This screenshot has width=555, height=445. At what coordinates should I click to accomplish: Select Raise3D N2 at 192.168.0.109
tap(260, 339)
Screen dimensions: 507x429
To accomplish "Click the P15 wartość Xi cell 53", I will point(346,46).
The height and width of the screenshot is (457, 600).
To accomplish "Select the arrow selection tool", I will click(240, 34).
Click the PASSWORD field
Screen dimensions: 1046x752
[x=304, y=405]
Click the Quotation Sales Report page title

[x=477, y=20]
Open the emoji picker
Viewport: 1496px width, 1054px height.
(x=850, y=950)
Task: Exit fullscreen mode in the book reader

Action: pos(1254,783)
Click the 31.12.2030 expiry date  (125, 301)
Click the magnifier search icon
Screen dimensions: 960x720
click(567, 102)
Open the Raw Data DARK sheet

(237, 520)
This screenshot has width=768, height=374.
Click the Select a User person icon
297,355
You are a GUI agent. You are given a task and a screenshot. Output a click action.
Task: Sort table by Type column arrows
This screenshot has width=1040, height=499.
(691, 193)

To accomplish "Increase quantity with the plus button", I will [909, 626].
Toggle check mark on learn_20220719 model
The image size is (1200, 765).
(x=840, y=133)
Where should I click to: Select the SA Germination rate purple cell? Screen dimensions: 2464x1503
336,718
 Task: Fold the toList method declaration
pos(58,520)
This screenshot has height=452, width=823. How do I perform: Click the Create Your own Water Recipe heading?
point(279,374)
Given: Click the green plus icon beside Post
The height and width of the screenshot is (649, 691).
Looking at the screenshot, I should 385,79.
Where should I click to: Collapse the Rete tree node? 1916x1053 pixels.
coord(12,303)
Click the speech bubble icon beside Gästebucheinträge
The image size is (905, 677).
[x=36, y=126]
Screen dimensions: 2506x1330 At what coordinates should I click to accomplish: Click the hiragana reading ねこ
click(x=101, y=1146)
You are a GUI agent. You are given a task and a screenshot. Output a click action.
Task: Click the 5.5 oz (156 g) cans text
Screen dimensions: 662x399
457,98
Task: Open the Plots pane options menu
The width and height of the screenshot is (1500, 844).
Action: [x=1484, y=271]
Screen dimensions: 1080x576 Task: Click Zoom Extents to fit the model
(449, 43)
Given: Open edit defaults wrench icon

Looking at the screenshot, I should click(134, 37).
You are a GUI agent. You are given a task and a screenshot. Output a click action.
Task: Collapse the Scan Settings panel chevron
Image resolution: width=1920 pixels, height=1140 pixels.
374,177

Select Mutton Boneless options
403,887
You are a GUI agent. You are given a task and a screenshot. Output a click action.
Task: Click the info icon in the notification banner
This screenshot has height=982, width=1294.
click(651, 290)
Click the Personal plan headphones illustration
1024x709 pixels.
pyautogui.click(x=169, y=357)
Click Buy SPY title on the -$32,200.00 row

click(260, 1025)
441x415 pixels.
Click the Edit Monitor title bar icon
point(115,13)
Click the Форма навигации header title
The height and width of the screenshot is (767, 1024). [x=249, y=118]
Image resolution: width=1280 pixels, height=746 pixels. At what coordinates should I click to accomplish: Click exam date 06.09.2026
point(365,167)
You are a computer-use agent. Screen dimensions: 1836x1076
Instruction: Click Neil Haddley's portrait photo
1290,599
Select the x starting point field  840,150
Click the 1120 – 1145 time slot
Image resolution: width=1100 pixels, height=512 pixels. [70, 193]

• **Directions**
Everything in the listing above should be duplicated exactly.

• **Written reply**
This screenshot has width=555, height=445. At what coordinates should I click to accomplish: Select Raise3D N2 at 192.168.0.109
tap(260, 339)
Screen dimensions: 507x429
To accomplish "Click the P15 wartość Xi cell 53", I will point(346,46).
The height and width of the screenshot is (457, 600).
To accomplish "Select the arrow selection tool", I will click(240, 34).
Click the PASSWORD field
Screen dimensions: 1046x752
[x=304, y=405]
Click the Quotation Sales Report page title

[x=477, y=20]
Open the emoji picker
Viewport: 1496px width, 1054px height.
(x=850, y=950)
Task: Exit fullscreen mode in the book reader

Action: pos(1254,783)
Click the 31.12.2030 expiry date  (125, 301)
Click the magnifier search icon
Screen dimensions: 960x720
click(567, 102)
Open the Raw Data DARK sheet

(237, 520)
This screenshot has width=768, height=374.
Click the Select a User person icon
297,355
You are a GUI agent. You are given a task and a screenshot. Output a click action.
Task: Sort table by Type column arrows
This screenshot has width=1040, height=499.
(691, 193)

To accomplish "Increase quantity with the plus button", I will [909, 626].
Toggle check mark on learn_20220719 model
The image size is (1200, 765).
(x=840, y=133)
Where should I click to: Select the SA Germination rate purple cell? Screen dimensions: 2464x1503
336,718
 Task: Fold the toList method declaration
pos(58,520)
This screenshot has height=452, width=823. How do I perform: Click the Create Your own Water Recipe heading?
point(279,374)
Given: Click the green plus icon beside Post
The height and width of the screenshot is (649, 691).
Looking at the screenshot, I should 385,79.
Where should I click to: Collapse the Rete tree node? 1916x1053 pixels.
coord(12,303)
Click the speech bubble icon beside Gästebucheinträge
The image size is (905, 677).
[x=36, y=126]
Screen dimensions: 2506x1330 At what coordinates should I click to accomplish: Click the hiragana reading ねこ
click(x=101, y=1146)
You are a GUI agent. You are given a task and a screenshot. Output a click action.
Task: Click the 5.5 oz (156 g) cans text
Screen dimensions: 662x399
457,98
Task: Open the Plots pane options menu
The width and height of the screenshot is (1500, 844).
Action: [x=1484, y=271]
Screen dimensions: 1080x576 Task: Click Zoom Extents to fit the model
(449, 43)
Given: Open edit defaults wrench icon

Looking at the screenshot, I should click(134, 37).
You are a GUI agent. You are given a task and a screenshot. Output a click action.
Task: Collapse the Scan Settings panel chevron
Image resolution: width=1920 pixels, height=1140 pixels.
374,177

Select Mutton Boneless options
403,887
You are a GUI agent. You are given a task and a screenshot. Output a click action.
Task: Click the info icon in the notification banner
This screenshot has height=982, width=1294.
click(651, 290)
Click the Personal plan headphones illustration
1024x709 pixels.
pyautogui.click(x=169, y=357)
Click Buy SPY title on the -$32,200.00 row

click(260, 1025)
441x415 pixels.
Click the Edit Monitor title bar icon
point(115,13)
Click the Форма навигации header title
The height and width of the screenshot is (767, 1024). [x=249, y=118]
Image resolution: width=1280 pixels, height=746 pixels. At what coordinates should I click to accomplish: Click exam date 06.09.2026
point(365,167)
You are a computer-use agent. Screen dimensions: 1836x1076
Instruction: Click Neil Haddley's portrait photo
1290,599
Select the x starting point field  840,150
Click the 1120 – 1145 time slot
Image resolution: width=1100 pixels, height=512 pixels. [70, 193]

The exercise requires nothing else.